Common Calcaneal Tendonopathy
You’ve heard about knobby knees, but how about knobby heels? No? Then here is the orthopedic condition for you! It is not a very fun one, and as a surgeon, I’ll probably be passing you straight away on to a physical therapist, but common enough to need to know about it.
It is most commonly seen in Labradors, Dobermans and Pointers. They tend to be overweight dogs (add one more to the list of self-induced pathologies) and usually knuckleheads with lots of energy. They will likely present acutely, but this is a chronic repetitive stress injury. What you will see on exam is a rearlimb lameness, grade 3 to 5 out of 5. They will have a firm, knobby heel and thick, firm common calcaneal (Achilles) tendon distally near its insertion. If the integrity of the tendon is significantly compromised, you will see hyperflexed, bunched up toes and a slightly dropped hock (if they are putting any weight on the limb). This last finding is related to the fact that the superficial digital flexor (SDF) tendon is not generally involved; it does not insert on the calcaneus, but rather courses over the caudal aspect down to flex the toes. When the hock drops, the SDF tendon is stretched across the back of the heel and the toes hyperflex inappropriately and often painfully. If enough time passes, those toes do not straighten out!
If you pay attention to the hock on all radiographs you take of the rearlimb, you will catch some of these kids prior to clinical significance (prophylactic treatment might save some later frustration!) Early in the course, you will see small mineralized densities at/within the distal aspect of the common calcaneal tendon; close inspection and comparison with a normal side (these are often bilateral, so…) you will see that the tendon is thicker and denser. As the condition progresses, boney proliferations develop on the proximal calcaneus. Generally speaking, the zone looks like a developing snowstorm, and we all know what those look like.

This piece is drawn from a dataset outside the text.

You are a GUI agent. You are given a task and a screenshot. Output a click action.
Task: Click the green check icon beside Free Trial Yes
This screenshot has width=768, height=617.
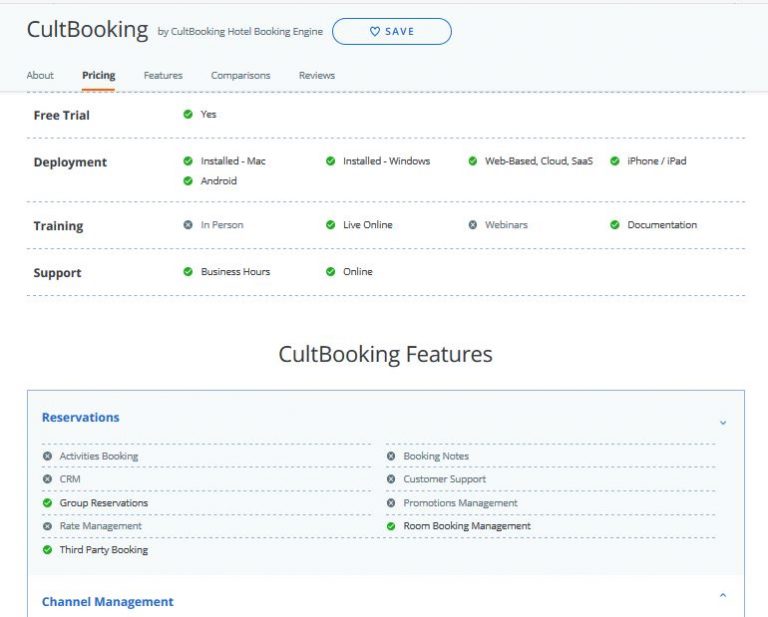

How to make these dogs whole is a tricky game. In order of importance, there are two things that need to happen. One, the integrity of the hock/Achilles mechanism needs to be preserved urgently. This means a splint or brace/orthotic or transarticular external fixator. In markedly separated tendons, surgical debridement and shortening may make sense. Diagnostic ultrasound, in the right hands, can help immensely in characterizing the gap, fiber disruption, and overall tendonopathy sufficient to offer insight into prognosis and therapeutic recommendations.
And two, the tendon fibers need to reorganize and fibrous healing needs to take over the strength of the Achilles mechanism. This takes a long time, requires staged stressing of the healing tissues, and may be helped by some of the newer interventions like platelet rich plasma (PRP) injections, cold laser, therapeutic ultrasound. Creative and custom orthotics can now offer dynamic adjustments as healing progresses, improving the process with fewer setbacks and catastrophic tendon failures.
Have a wonderful warm and sunny June!